The agency’s clients include the Pepsi-Cola Co., Anheuser-Busch, GTE, Wrangler, Bank One, the Southland Corp., Georgia-Pacific, the McIlhenny Co., Imperial Sugar and the American Heart Assn.

In formulating marketing plans, Ornelas & Associates relies on studies that have delineated four basic Latino attitudes, from least to most acculturated, to help identify and target the audiences advertisers want. About 80% of its work is Spanish-language.

Perhaps the agency’s most high-profile creation was the “Pepsi Man” character, played by comedian Paul Rodriguez. Other campaigns, for Bank One and GTE, have appealed to the traditionally strong Latino family values to sell the message, Ornelas said.

With other clients, the challenge becomes adapting its general market positioning, such as Wrangler’s “Real Cowboys Wear Wrangler.”
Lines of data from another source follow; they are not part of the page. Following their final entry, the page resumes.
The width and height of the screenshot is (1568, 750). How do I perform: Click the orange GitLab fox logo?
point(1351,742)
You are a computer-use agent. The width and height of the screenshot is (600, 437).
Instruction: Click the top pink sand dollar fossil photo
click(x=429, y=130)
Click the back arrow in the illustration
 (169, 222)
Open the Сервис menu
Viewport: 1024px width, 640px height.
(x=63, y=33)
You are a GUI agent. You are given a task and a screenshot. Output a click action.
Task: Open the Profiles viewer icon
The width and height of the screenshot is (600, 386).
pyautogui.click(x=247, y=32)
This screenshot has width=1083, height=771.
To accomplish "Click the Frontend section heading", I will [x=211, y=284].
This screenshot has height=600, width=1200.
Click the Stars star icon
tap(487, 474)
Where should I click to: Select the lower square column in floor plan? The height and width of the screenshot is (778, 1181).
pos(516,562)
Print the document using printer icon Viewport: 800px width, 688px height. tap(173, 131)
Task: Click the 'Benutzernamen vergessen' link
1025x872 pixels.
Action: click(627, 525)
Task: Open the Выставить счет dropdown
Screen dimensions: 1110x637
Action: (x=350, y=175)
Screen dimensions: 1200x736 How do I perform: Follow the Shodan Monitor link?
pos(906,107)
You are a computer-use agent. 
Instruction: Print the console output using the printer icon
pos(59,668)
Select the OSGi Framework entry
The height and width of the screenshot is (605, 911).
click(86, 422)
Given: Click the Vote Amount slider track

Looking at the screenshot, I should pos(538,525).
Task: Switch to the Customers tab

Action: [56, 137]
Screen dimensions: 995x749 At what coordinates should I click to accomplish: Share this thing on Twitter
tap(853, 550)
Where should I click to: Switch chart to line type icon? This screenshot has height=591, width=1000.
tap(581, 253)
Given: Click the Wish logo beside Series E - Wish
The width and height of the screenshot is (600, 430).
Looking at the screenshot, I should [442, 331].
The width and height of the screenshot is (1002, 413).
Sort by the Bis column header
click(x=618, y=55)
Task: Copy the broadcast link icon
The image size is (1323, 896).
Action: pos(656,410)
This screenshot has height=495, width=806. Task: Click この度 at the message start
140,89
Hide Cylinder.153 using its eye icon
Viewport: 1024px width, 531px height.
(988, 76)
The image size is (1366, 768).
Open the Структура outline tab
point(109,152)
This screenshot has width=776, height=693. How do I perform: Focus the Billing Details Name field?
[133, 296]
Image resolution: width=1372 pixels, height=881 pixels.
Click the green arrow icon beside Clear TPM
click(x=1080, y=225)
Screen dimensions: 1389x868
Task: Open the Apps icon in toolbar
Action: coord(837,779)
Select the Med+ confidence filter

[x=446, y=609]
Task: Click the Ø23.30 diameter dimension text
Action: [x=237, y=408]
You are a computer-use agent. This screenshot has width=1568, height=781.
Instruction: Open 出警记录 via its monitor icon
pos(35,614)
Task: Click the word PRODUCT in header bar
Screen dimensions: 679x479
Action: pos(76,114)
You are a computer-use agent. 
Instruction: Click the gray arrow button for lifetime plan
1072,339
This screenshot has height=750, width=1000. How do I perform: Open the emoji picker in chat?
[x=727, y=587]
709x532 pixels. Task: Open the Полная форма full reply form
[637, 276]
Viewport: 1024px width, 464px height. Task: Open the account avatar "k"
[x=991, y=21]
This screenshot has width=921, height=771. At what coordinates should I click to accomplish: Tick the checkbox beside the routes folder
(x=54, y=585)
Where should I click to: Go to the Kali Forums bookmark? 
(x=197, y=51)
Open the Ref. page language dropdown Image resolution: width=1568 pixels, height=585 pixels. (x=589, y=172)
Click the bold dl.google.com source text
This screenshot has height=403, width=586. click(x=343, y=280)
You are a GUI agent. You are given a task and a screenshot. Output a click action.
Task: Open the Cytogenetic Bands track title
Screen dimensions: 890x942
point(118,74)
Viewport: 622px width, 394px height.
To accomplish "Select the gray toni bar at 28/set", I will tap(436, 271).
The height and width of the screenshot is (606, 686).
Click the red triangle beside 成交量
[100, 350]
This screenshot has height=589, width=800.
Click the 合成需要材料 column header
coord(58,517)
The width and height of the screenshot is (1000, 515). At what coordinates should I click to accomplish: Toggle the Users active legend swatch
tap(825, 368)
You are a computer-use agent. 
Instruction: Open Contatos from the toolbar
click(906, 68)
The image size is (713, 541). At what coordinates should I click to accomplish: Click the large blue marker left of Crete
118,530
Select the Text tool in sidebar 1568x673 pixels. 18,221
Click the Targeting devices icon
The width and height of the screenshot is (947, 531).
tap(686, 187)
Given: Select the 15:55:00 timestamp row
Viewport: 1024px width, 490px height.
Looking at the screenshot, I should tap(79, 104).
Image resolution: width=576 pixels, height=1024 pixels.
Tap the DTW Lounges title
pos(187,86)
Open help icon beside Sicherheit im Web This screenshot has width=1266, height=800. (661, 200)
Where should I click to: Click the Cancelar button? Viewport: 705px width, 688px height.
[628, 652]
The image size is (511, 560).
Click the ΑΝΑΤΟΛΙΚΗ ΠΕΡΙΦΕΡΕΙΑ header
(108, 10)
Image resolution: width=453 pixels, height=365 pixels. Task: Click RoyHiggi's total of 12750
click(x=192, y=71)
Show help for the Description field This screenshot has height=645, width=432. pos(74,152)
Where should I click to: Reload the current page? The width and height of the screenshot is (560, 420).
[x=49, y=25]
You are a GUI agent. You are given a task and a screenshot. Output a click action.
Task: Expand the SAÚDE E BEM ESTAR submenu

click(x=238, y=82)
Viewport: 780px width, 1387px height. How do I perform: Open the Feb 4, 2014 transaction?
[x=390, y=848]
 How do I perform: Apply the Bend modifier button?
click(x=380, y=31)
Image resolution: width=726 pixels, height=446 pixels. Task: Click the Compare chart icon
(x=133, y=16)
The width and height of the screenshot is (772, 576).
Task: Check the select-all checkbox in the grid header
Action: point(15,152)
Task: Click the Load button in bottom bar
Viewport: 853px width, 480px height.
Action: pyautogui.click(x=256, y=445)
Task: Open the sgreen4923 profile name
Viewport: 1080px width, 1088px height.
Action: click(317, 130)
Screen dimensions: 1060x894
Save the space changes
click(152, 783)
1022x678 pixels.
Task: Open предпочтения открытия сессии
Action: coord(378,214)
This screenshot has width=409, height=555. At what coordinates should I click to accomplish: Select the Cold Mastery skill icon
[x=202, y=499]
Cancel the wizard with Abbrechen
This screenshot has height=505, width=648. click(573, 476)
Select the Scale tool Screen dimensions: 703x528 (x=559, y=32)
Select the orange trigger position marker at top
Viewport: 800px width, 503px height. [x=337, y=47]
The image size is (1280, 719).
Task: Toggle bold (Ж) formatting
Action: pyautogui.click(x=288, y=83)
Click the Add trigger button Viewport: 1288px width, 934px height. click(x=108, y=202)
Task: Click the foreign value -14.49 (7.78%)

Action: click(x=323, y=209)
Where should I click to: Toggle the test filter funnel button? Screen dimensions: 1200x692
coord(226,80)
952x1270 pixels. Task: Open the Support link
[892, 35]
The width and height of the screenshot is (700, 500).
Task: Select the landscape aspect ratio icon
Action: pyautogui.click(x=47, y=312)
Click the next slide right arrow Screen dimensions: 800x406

“How do you communicate that to the Hispanic consumer without saying, ‘Real Rednecks Wear Wrangler?’ Because real cowboys are quite often real rednecks,” Ornelas said.

The key, he found, was to tell the story of the vaquero, the original cowboy.

“The roots of the cowboy are in the vaquero and they’re in the Hispanic community. And so there’s a tradition there, and let’s celebrate that tradition-- viva la tradicion, “ Ornelas said. “The whole way to position Wrangler was that yesterday’s vaqueros and today’s cowboys wear Wrangler, and that goes back generations.”